À Christelle, qui m’a confié son trésor les yeux fermés
et n’aura pu le voir grandir que depuis les étoiles.
Aux enfants, que j’aime tant.
J’avais huit ans lorsqu’il a croisé mon chemin. Autant dire qu’il a changé le cours de ma vie.
C’était une belle journée d’hiver. Il portait un pull rouge magenta et marchait dans une flaque d’eau. Il se trouvait sur une page de couverture de livre et moi, dans le coin bibliothèque de ma classe, dans ma petite école de village, au centre de la Belgique.
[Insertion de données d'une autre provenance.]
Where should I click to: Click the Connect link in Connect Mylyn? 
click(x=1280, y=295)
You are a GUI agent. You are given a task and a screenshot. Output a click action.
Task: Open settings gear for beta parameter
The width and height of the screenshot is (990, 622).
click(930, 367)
Les belles rencontres de notre vie, on ne les oublie pas. Pour ma part, surtout pas celle-là.
Ma rencontre avec Le petit Nicolas avait éveillé en moi une passion pour la lecture, l’écriture et surtout, pour les mots d’enfants.
Un jour, je suis devenue maman. Ce sont mes enfants qui, au cours de leurs premières années de vie, ont contribué à me permettre de remplir des tonnes de pages d’anecdotes rigolotes. Manon, mon p’tit bouchon à la chevelure bouclée abondante et aux grands yeux marron, ronds comme des billes, Louis, petit bonhomme plein de vie et d’entrain, étaient si drôles que, chaque jour ou presque, je me surprenais à courir à travers la maison à la recherche d’un stylo et de papier, car je tenais à graver à jamais leurs précieuses paroles d’enfants dans ma mémoire.
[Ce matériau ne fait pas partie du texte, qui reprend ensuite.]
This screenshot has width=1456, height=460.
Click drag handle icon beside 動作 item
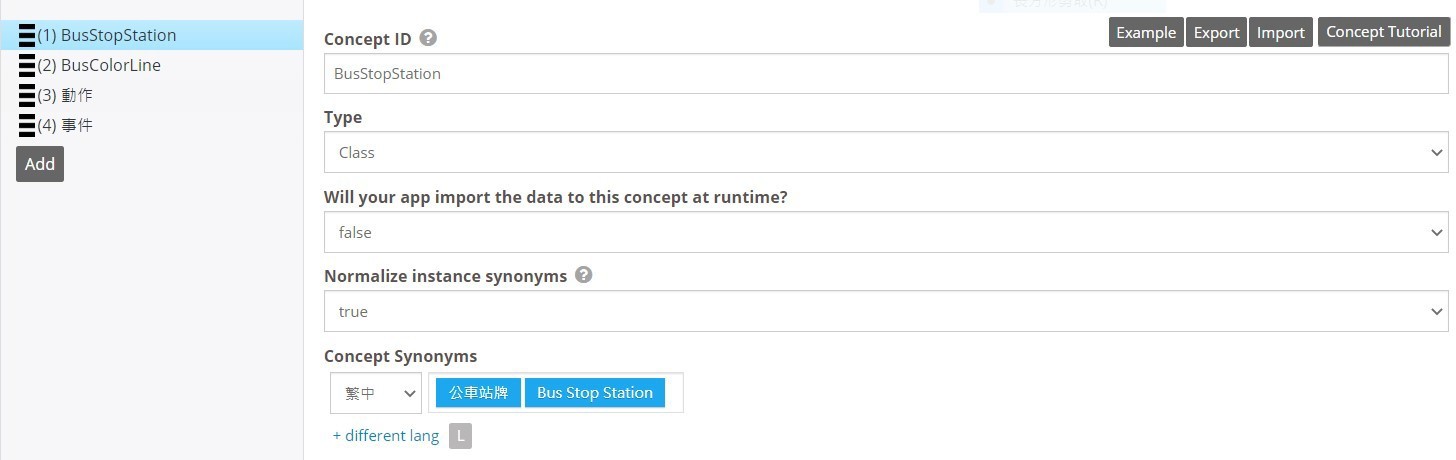[27, 96]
Bien plus tard alors que petite fille, j’avais tant aimé rêver à travers les livres, dans ma petite école du centre de la Belgique, je suis devenue assistante maternelle et j’ai continué à remplir mes carnets magiques de drôles d’anecdotes. Vivre entourée d’enfants, n’était-ce pas le meilleur moyen de nourrir cette passion pour leur spontanéité, leur sincérité et leur générosité ?
Aujourd’hui, le moment est venu pour moi de prendre la liberté de partager ce que renferment ces carnets magiques, sans nulle autre intention que de mettre à l’honneur les enfants et rendre hommage à une profession honorable, celle d’assistante maternelle.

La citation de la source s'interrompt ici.